Is it always a no-no to manipulate the MyISAM files directly?

Yes, and yes, viz.:

normally you should not get corrupted tables unless one of the following happens:

[...]

  • Some external program is manipulating data files or index files at the same time as mysqld without locking the table properly.

http://dev.mysql.com/doc/refman/5.7/en/crashing.html

Manipulating the data files is not a standard technique.

Note that the files copied from the origin server are guaranteed not to be written to while the copy takes place

That actually doesn't matter, either... you can't safely copy from or to while the server has control of the files.

For MyISAM tables, this is the correct solution, for both source and target:

       -- obtain an exclusive lock on the table
mysql> LOCK TABLE t1 WRITE;
       -- force the server to evict the table from the open table cache,
       -- flush changes to disk, close any open filehandles, and block 
       -- other queries that try to access the table
mysql> FLUSH TABLE t1;
mysql> -- <<< wait for the previous query to return to the prompt
       -- then copy the file; this connection must remain established
       -- in order to hold the table lock.  When the copy is complete...
mysql> UNLOCK TABLES;

Note that the above is only valid for MyISAM. This does not work at all for InnoDB.

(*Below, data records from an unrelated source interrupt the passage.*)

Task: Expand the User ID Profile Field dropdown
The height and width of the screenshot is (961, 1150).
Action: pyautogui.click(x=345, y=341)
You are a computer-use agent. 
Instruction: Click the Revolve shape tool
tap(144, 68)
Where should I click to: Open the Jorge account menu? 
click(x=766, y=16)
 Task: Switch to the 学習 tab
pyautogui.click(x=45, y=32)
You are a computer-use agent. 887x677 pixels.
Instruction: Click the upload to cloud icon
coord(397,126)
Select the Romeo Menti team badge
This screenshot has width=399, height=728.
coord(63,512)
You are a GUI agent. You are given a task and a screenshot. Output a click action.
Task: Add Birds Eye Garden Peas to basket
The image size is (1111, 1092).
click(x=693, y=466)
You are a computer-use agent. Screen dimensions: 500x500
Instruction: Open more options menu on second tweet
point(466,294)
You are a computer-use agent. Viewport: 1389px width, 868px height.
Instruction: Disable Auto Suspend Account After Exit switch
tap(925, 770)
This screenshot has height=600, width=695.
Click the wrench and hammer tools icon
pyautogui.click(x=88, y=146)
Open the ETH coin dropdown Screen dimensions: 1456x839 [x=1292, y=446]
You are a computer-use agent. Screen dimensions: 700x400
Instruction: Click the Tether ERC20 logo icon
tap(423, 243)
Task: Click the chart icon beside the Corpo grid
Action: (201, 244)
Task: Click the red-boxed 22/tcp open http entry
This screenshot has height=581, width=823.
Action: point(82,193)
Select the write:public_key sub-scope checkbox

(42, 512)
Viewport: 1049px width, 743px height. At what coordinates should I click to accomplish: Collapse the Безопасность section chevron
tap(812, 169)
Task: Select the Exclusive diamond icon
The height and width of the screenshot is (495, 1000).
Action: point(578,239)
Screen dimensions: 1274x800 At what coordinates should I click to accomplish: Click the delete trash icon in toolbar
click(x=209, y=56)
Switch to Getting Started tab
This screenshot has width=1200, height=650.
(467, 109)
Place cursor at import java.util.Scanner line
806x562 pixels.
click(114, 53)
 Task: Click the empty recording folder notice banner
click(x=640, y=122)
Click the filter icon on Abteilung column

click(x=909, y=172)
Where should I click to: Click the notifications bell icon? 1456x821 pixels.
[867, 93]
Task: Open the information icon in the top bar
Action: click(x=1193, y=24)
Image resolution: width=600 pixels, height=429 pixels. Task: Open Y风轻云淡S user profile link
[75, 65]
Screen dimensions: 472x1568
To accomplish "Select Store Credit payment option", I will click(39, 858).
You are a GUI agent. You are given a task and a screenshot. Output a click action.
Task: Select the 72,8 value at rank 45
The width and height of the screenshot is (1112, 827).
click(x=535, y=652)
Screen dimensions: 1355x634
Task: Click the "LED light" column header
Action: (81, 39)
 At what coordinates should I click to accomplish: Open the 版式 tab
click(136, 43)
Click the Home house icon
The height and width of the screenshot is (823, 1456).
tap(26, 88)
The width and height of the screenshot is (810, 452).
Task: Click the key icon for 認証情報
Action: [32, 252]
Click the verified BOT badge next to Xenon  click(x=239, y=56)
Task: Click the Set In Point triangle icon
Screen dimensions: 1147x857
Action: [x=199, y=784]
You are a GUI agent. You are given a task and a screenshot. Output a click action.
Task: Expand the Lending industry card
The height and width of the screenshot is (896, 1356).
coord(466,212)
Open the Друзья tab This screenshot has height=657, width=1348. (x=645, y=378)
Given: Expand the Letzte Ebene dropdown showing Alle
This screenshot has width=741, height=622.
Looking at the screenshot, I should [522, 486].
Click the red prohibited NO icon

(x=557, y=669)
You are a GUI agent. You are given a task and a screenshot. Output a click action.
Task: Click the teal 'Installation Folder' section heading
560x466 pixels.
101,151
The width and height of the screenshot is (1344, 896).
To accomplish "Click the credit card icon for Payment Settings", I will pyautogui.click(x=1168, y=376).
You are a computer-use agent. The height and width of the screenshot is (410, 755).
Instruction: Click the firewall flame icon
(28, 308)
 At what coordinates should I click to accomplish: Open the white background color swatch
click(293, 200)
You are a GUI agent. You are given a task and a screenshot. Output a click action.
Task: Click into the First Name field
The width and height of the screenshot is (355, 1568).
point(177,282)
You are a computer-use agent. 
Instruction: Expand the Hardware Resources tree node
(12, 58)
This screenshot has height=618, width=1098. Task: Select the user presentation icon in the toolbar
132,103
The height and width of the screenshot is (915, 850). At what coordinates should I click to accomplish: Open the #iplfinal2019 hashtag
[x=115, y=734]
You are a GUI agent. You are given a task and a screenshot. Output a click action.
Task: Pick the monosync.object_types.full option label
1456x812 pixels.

What is the recommended way of sharing data between servers

Replication is the most obvious candidate if you really need this functionality. If you need this data to feed into multiple targets, make them all slaves and the data source as master. It doesn't matter if they have slaves of their own -- any MySQL server can be both a master and slave, and this will work fine as long as there are no collisions among object names.

Federation is another solution, but it is not a magic bullet -- successfully using the FEDERATED storage engine requires an in-depth understanding of how it "thinks" so that you can outsmart it into behaving optimally.

Or simply an external process running code that connects to both servers and synchronizes the data by comparing the two tables and crafting insert/update/delete statements to bring one table into consistency with the other, when timing as isn't as critical.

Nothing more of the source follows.